Oedothorax simianensis

Scientific classification
- Kingdom: Animalia
- Phylum: Arthropoda
- Subphylum: Chelicerata
- Class: Arachnida
- Order: Araneae
- Infraorder: Araneomorphae
- Family: Linyphiidae
- Genus: Oedothorax
- Species: O. simianensis
- Binomial name: Oedothorax simianensis Irfan, Zhang, Cai & Zhang, 2025

= Oedothorax simianensis =

- Genus: Oedothorax
- Species: simianensis
- Authority: Irfan, Zhang, Cai & Zhang, 2025

Dwarf spider species

Oedothorax simianensis is a species of dwarf spider in the family Linyphiidae, first described in 2025 by Muhammad Irfan, Chang-Cheng Zhang, Yu-Jun Cai, and Zhi-Sheng Zhang. The species is only known from the Simian Shan Mountain Nature Reserve in Chongqing, China.

== Etymology ==
The species name refers to the Simian Mountain (Sìmiàn Shān), the type locality where this species was first collected.

== Diagnostic characteristics ==
Males of Oedothorax simianensis can be recognized by a unique combination of features in their reproductive anatomy. A small structure called the paracymbium, near the male reproductive organ, has a split or forked tip, unlike the simple hook shape seen in related species such as Oedothorax paludigena.

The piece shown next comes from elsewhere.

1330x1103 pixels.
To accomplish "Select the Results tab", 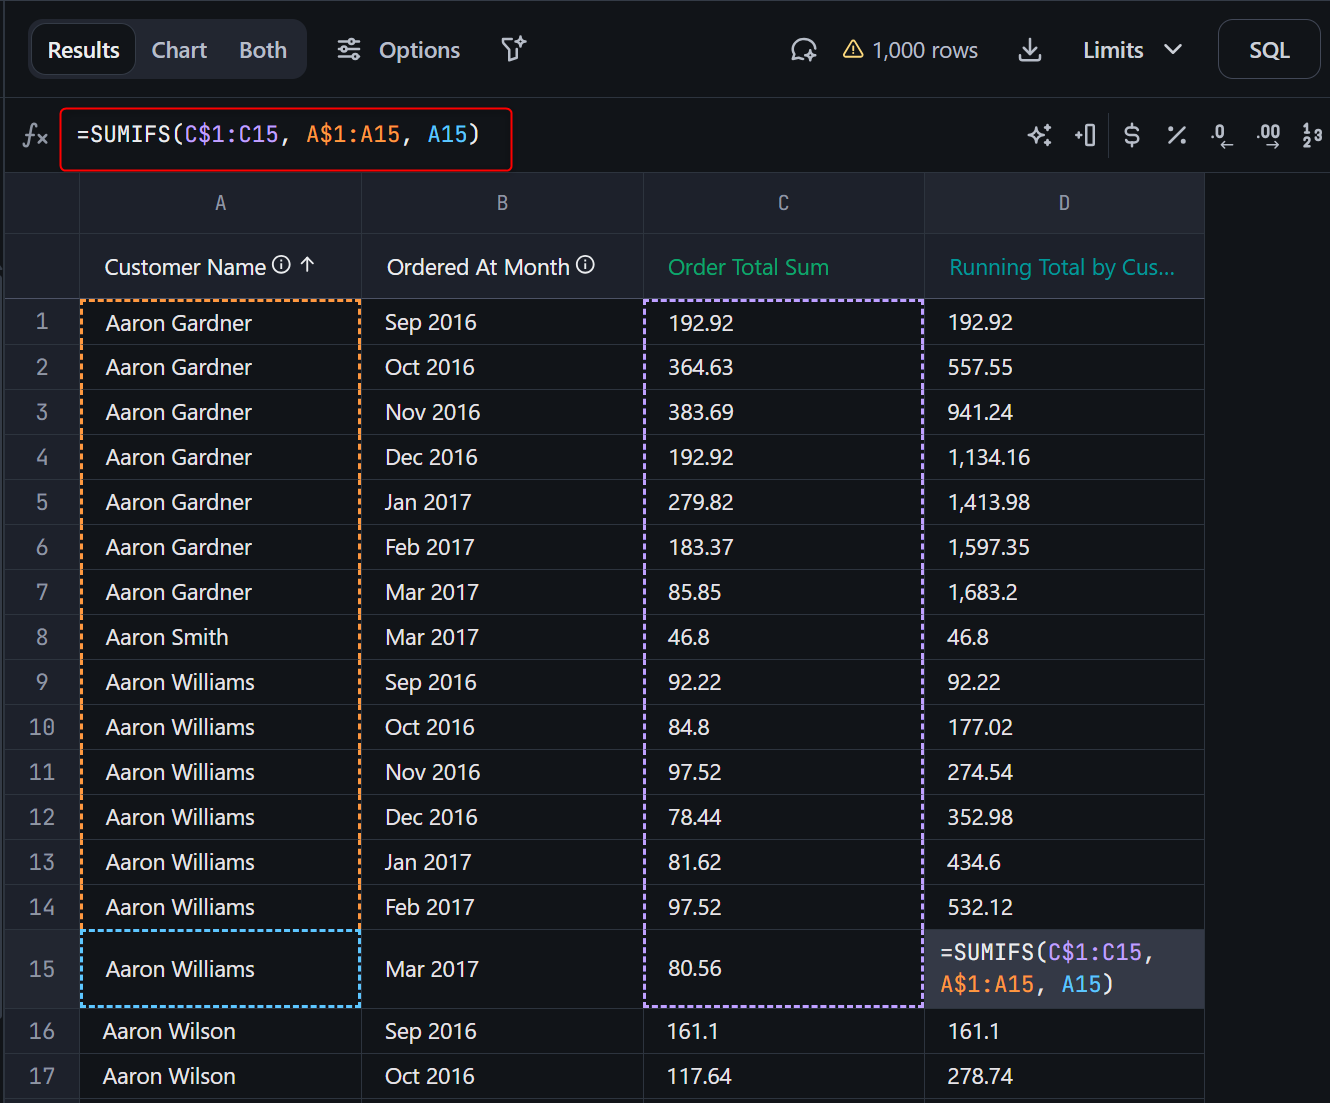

Another key feature is that the protegulum, a flexible structure near the sperm-transferring organ, is also forked at its base, while in other species it remains single.

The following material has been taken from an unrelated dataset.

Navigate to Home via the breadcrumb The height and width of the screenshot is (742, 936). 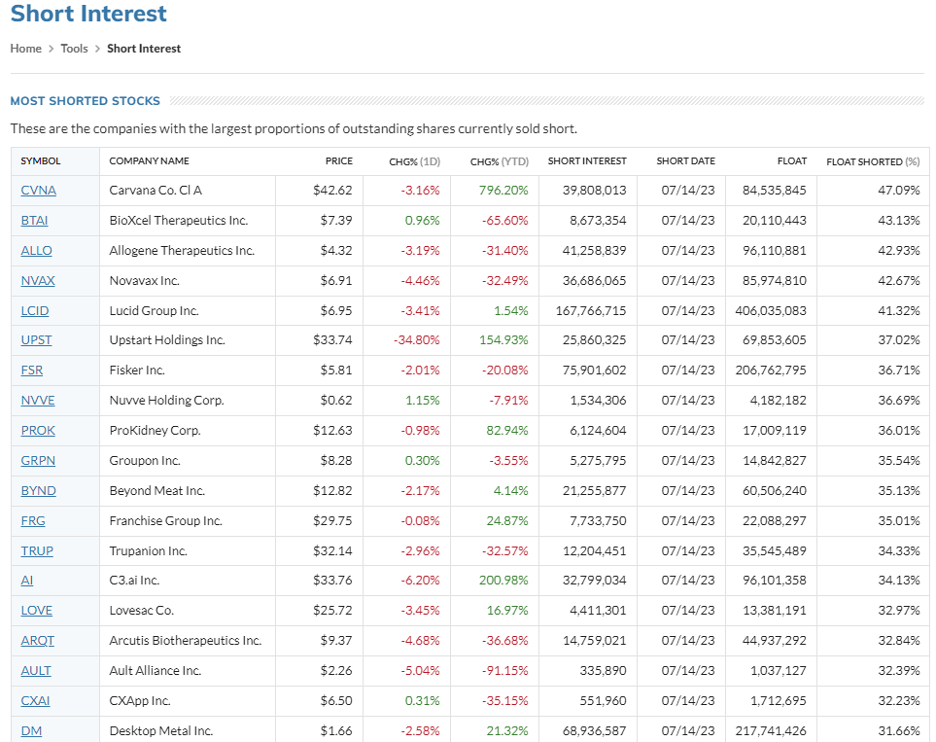pos(25,48)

Additionally, the embolus, the narrow tube that delivers sperm, is relatively short, about half the length of the radix, a supporting structure. In similar species, the embolus is nearly as long as the radix.

These traits help distinguish Oedothorax simianensis from all other known species in the genus.

== Distribution ==
The species is endemic to the Simian Mountain Nature Reserve. It was collected at an altitude of 1002 meters above sea level.

== Habitat ==
The specimen was collected from leaf litter in broad-leaved and coniferous forests, a common habitat for many Linyphiidae spiders.